Exercise prompt: If an entry below holds a picture, skip the picture and copy everything else exactly.
::::
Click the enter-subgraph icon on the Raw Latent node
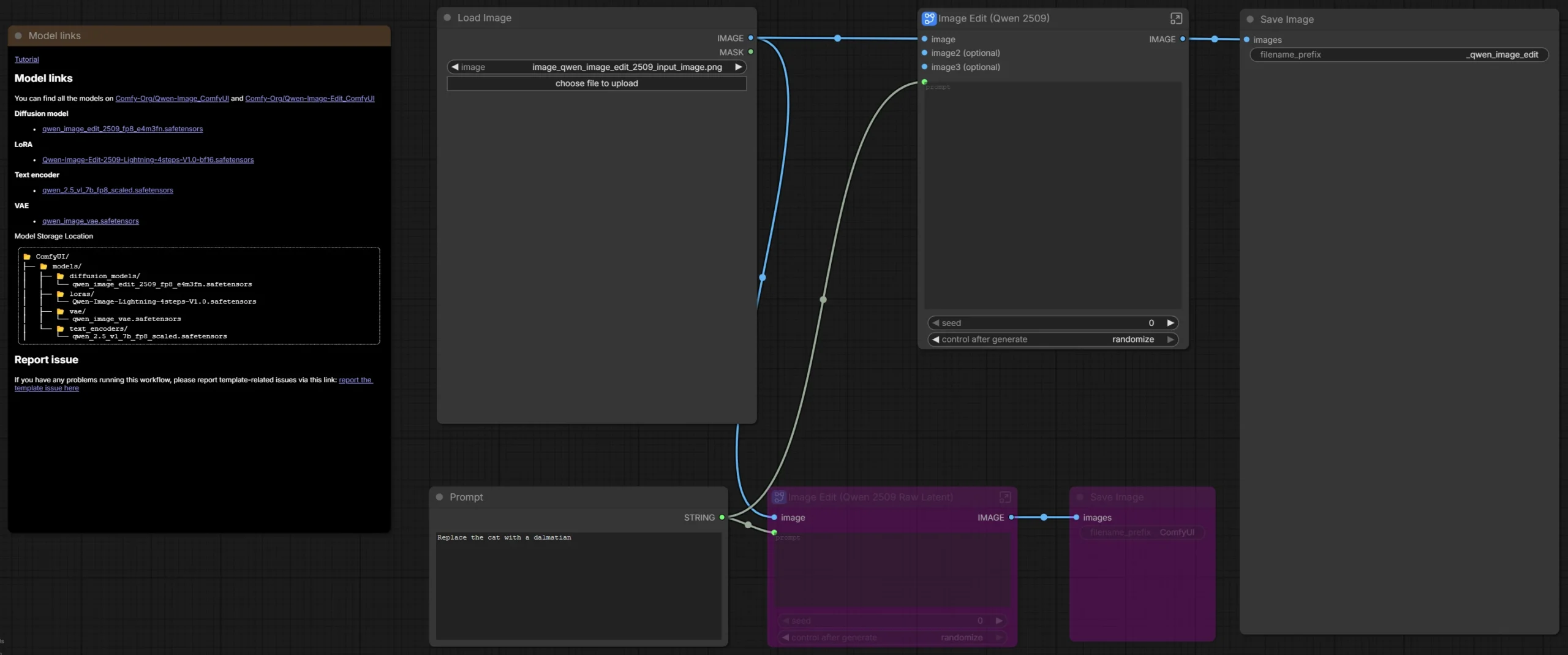This screenshot has width=1568, height=655. 1005,497
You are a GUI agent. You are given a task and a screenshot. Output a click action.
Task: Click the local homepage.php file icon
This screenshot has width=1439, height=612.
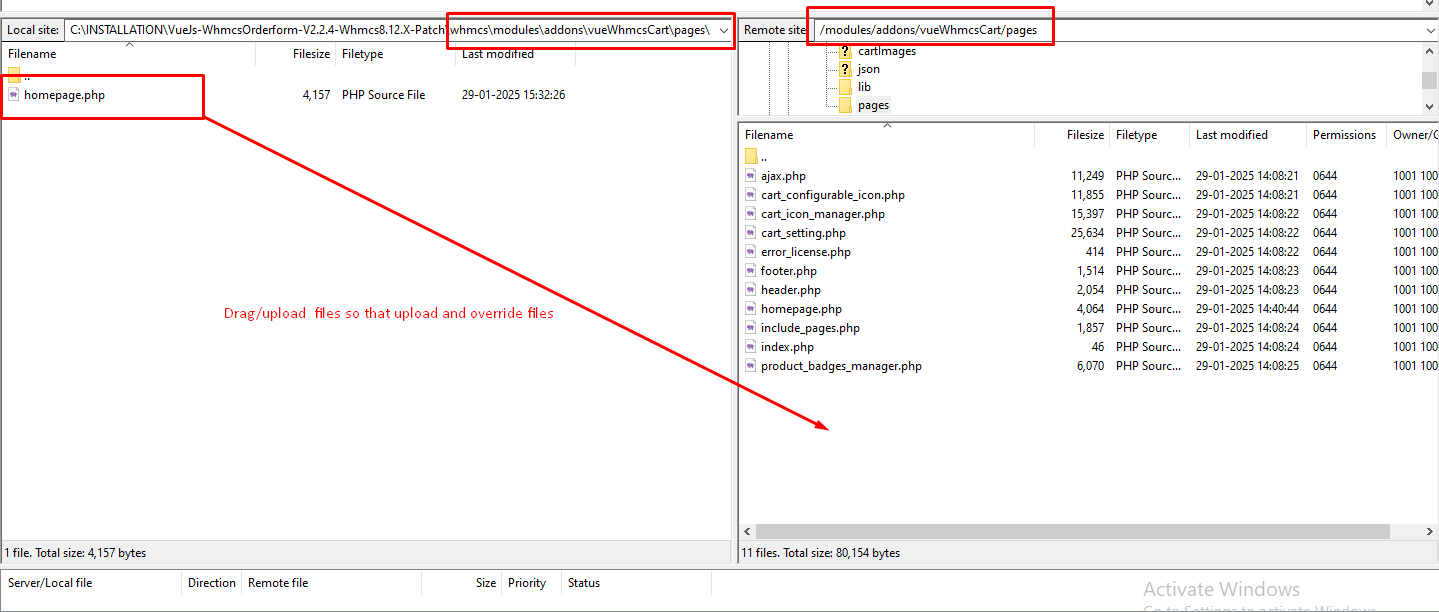[x=14, y=95]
::::
Task answer:
Click the enter-subgraph icon on the Raw Latent node
This screenshot has width=1568, height=655. 1005,497
You are a GUI agent. You are given a task and a screenshot. Output a click action.
Task: Click the local homepage.php file icon
This screenshot has width=1439, height=612.
[x=14, y=95]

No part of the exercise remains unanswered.